But consider the vendor:

In its pilot program, the City had considered using well-tested self-driving plows built by Google and Tesla, but instead opted to install hardware from RadioShack in its existing trucks.

They tested the equipment in Mountain View, of course.

Jobs with Udacity Hiring Partners

Our guiding star in developing the Udacity Self-Driving Car Engineer Nanodegree Program is to help students get jobs working on autonomous vehicles.

To that end, we’ve built hiring partnerships with some of the most exciting employers in the world of autonomous vehicles.

Our newest hiring partners include giants like Fiat-Chrysler and Lockheed Martin, critical suppliers like Delphi and Velodyne and Dataspeed, as well as exciting startups like Renovo.

We work directly with recruiters at these companies to identify open positions that Udacity students might be interested in. Then we announce those positions in the Udacity Career Resource Center, and encourage students to apply.

Once students apply, we connect students to employers and guide students through the interview process.

Udacity has been focused on careers for several years, but this level of support is new to the Self-Driving Car Program, and we’re really excited about it. As Sebastian said recently, you can’t talk about education today without talking about jobs.

Autonomous Vehicles and Big Data

Ford just announced a $200 MM investment in a transforming its Flat Rock, Michigan, assembly plant into a data center.

There is an angle here that ties into the Michigan vs. Silicon Valley competition for autonomous vehicle development, but that’s not what interests me.

What interests me is what this move says about Big Data in automotive applications. Thus far, most autonomous vehicle development work has proceeded with relatively small amounts of data, certainly compared the amount of data that companies like Google deal with.

Ford’s investment this new Flat Rock data center portends a future in which autonomous vehicle teams need to know about Hadoop and Spark, in addition to deep learning and robotics.

Conference Talks This Week

I’ll be speaking at two conferences this week! So much talking.

Today I’ll be talking at 4pm at the Global Data Science Conference about “How to Become a Self-Driving Car Engineer”.

This is kind of last-minute (sorry!), but I have some free passes to give away for that conference, so send me an email (david.silver@udacity.com) if you want one.

On Thursday, at 11:30am, I’ll be speaking at the Open-Source Software for Decision-Making Conference at Stanford University, on the Udacity Open-Source Self-Driving Car.

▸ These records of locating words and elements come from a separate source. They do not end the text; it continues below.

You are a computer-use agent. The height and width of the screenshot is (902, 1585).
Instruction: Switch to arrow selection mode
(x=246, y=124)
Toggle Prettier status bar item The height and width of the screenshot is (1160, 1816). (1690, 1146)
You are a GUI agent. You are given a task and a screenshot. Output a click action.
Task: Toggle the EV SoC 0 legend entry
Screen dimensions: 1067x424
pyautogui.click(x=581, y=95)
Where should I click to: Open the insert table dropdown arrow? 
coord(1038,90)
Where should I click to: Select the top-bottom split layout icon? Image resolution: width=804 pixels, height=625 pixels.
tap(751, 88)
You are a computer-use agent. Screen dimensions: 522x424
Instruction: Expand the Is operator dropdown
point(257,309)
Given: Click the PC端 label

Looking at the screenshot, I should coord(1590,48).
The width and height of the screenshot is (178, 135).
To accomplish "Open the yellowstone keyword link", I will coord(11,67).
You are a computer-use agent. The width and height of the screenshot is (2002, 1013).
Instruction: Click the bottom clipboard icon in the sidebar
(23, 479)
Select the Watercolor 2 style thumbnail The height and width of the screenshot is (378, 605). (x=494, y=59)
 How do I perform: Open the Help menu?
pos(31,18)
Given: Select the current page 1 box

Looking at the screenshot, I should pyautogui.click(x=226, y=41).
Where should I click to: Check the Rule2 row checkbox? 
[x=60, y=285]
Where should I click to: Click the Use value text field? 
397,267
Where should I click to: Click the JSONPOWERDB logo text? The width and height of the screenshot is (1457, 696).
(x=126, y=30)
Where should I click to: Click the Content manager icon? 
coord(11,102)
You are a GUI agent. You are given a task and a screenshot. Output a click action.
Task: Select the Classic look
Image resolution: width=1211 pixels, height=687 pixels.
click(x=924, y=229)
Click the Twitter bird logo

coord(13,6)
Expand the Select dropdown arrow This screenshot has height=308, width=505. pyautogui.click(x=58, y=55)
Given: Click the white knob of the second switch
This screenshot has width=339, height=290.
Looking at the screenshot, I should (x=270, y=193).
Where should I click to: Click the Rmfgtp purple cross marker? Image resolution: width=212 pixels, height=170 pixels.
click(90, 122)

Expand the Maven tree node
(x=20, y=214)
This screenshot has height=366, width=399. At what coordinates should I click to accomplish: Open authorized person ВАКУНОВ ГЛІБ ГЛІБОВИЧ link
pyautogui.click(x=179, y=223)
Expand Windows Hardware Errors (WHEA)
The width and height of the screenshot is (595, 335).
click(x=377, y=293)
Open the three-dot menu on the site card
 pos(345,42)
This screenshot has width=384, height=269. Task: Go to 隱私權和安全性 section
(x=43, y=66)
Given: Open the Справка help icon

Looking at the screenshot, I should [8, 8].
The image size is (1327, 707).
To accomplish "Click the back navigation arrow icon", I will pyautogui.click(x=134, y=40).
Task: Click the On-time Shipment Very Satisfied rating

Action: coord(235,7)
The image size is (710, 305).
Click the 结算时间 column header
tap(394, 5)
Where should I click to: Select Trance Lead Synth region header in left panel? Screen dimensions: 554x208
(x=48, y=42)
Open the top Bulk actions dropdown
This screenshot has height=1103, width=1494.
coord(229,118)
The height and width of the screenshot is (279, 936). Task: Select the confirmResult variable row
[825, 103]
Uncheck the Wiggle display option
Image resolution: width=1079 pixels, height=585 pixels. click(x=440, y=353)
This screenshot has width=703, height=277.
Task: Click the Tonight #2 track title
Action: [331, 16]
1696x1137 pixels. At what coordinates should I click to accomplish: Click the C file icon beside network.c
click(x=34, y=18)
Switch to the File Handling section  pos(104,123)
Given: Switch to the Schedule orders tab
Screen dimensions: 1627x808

That conference is free to attend.

If you see me, say hello!

Udacity Students Build Tools for Computer Vision, Deep Learning, and the Didi Challenge

One of the big challenges with working on cutting-edge technology is the lack of established tools to rely on. Sometimes you have to build your own.

Here are tools that different Udacity Self-Driving Car students built to help them solve problems related to deep learning, computer vision, and the Didi Challenge!

Detecting road features

Alex Staravoitau

Alex provides great step-by-step analysis of his lane detection and vehicle tracking software. I really like his detailed explanation of the feature-tracking pipeline:

“After experimenting with various features I settled on a combination of HOG (Histogram of Oriented Gradients), spatial information and color channel histograms, all using YCbCr color space. Feature extraction is implemented as a context-preserving class (FeatureExtractor) to allow some pre-calculations for each frame. As some features take a lot of time to compute (looking at you, HOG), we only do that once for entire image and then return regions of it.”

Autonomous Vehicle Speed Estimation from dashboard cam

Jonathan Mitchell

Jonathan built a really cool independent project to estimate vehicle speed from camera images. I really enjoyed his explanation of using optical flow for velocity:

“The Farneback method computes the Dense optical flow. That means it computes the optical flow from each pixel point in the current image to each pixel point in the next image.”

Transfer Learning in Keras

Galen Ballew

Galen is particularly interested in how to deploy neural networks in industry. To that end, he ran an experiment to see how well and how quickly various neural networks converged on classifying a training set:

“These networks (especially ResNet50 in this case) required extremely little training time and were relatively easy to implement. Once there is a proof of concept, it is a lot easier to write an optimized network that suits your needs (and maybe mimics the network you transfer learned from) than it is to both write and train from scratch.”

Attempting to Visualize a Convolutional Neural Network in Realtime

Param Aggarwal

One of the knocks on neural networks is that they’re black boxes. Figuring out what drives their decisions is hard. Param built a tool to help visualize the internals of his network:

“On the right we have our Udacity Simulator running. On the left is my little React app that is visualizing all the outputs of the convolutional layers in my neural network.”

part.1: Didi Udacity Challenge 2017 — Car and pedestrian Detection using Lidar and RGB

Cherkeng Heng

Cherkeng is keeping a diary of his work on the Didi Challenge!

“During development, visualization is very important. It helps to ensure that the code implementation and mathematical formulation are correct. I first covert a rectangular region of lidar 3d point cloud into a multi-channel top view image. I use the kitti dataset for my initial development”